▶ [Problem statement] Repeat exactly the lines beginning at the one that contains "This screenshot has width=1456, height=822." and running to the end of the material. Omit the pictures.
*** Begin section ***
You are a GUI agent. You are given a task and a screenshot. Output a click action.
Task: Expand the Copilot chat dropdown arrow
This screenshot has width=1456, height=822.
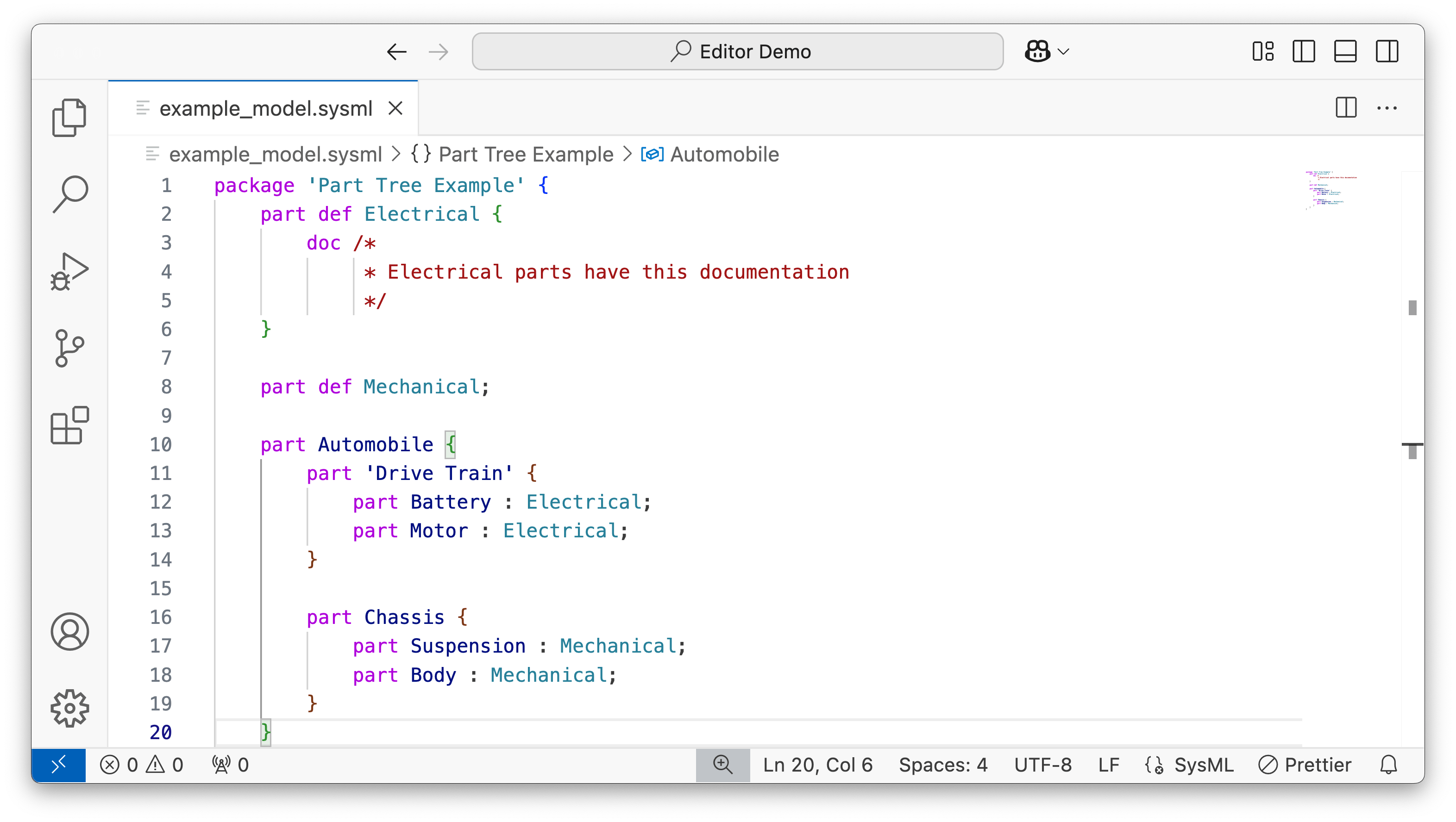pyautogui.click(x=1063, y=52)
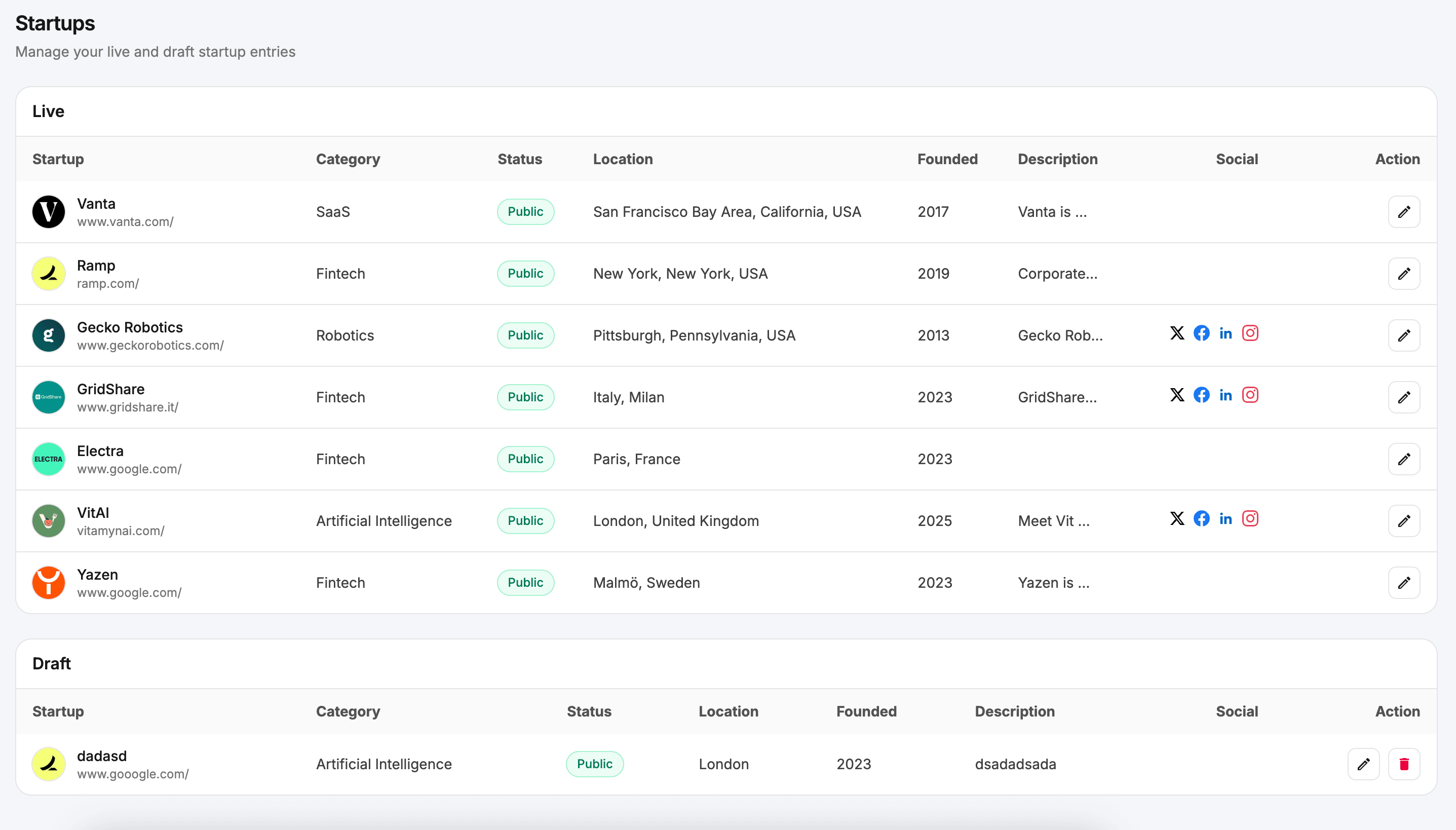Open VitAI LinkedIn profile
The width and height of the screenshot is (1456, 830).
1226,518
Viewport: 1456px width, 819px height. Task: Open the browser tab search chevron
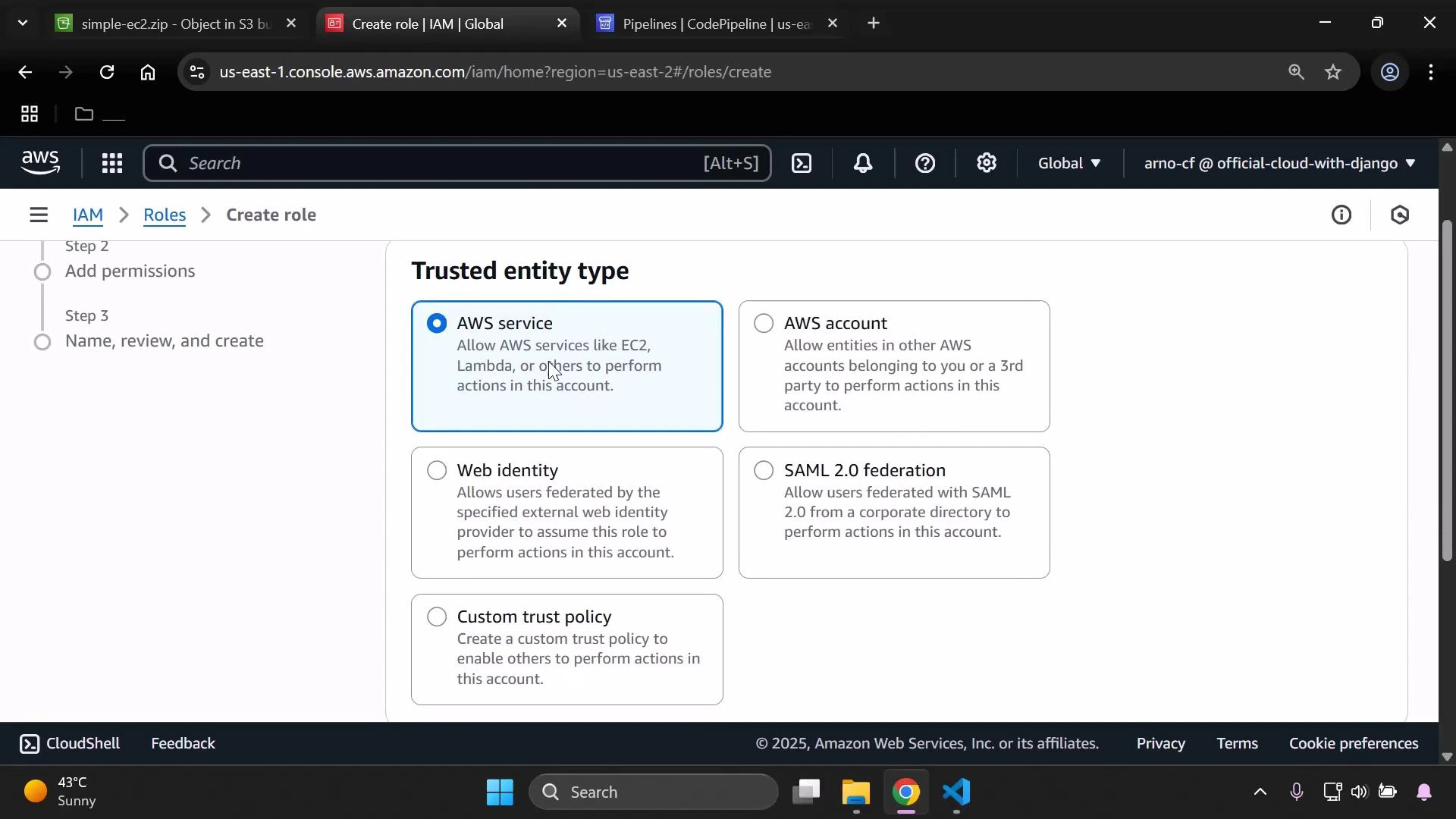tap(23, 23)
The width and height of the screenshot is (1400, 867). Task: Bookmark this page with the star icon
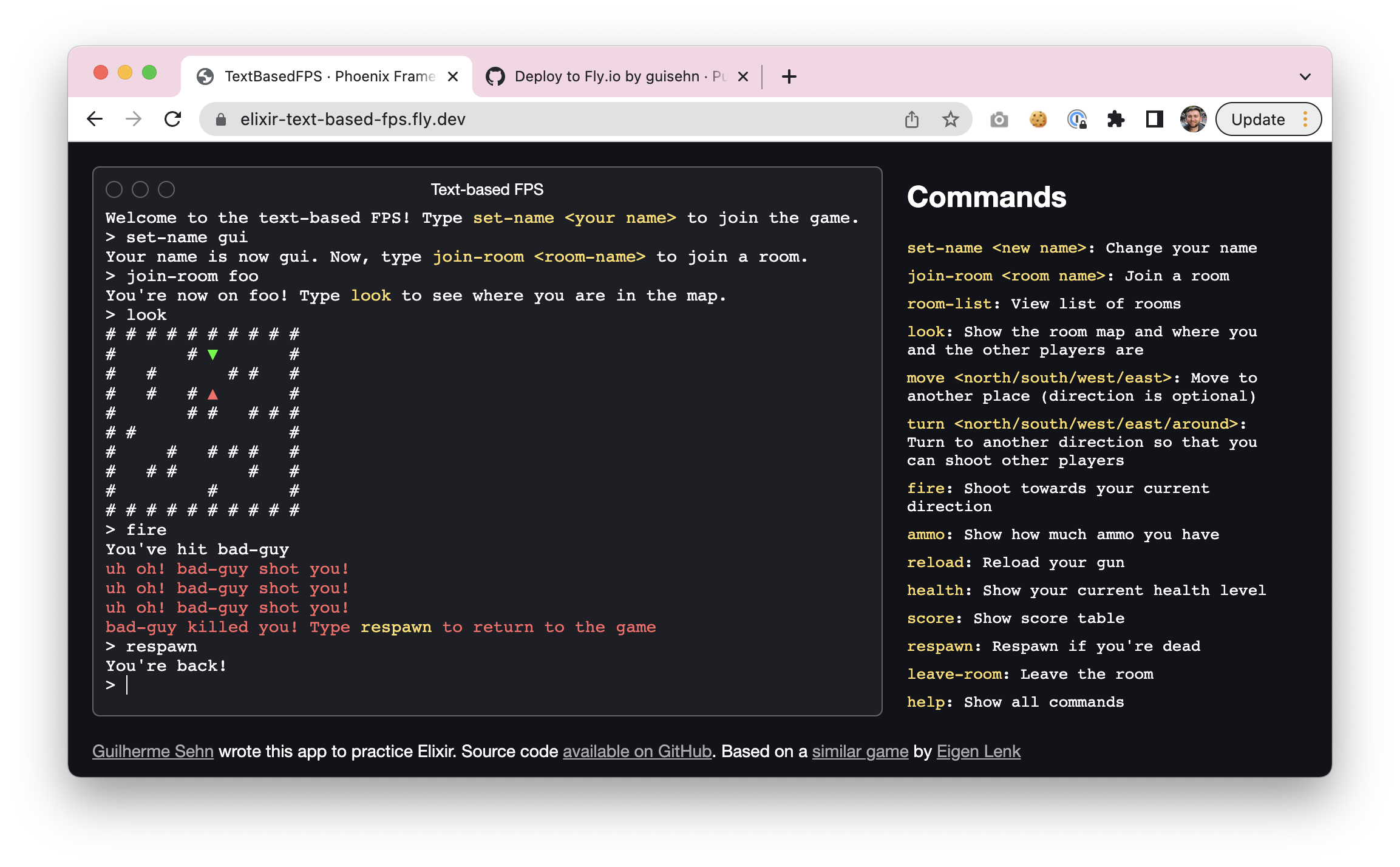tap(950, 119)
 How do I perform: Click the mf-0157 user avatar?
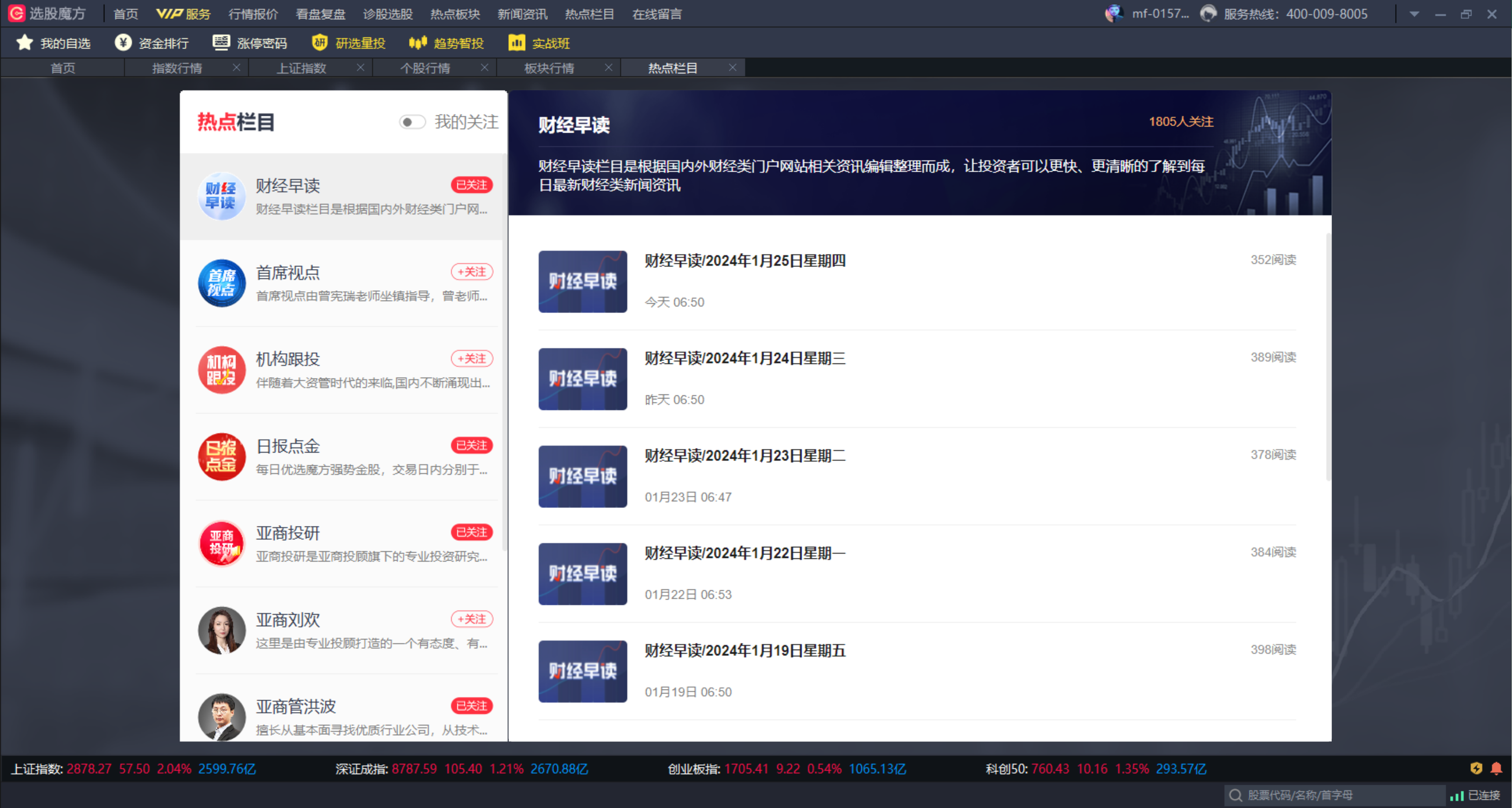click(1115, 13)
*** End section ***
▶ [Response below]
This screenshot has width=1456, height=822.
pyautogui.click(x=1063, y=52)
Open VitAI LinkedIn profile
The width and height of the screenshot is (1456, 830).
1226,518
Viewport: 1456px width, 819px height. Task: Open the browser tab search chevron
tap(23, 23)
The width and height of the screenshot is (1400, 867). Task: Bookmark this page with the star icon
tap(950, 119)
 How do I perform: Click the mf-0157 user avatar?
click(1115, 13)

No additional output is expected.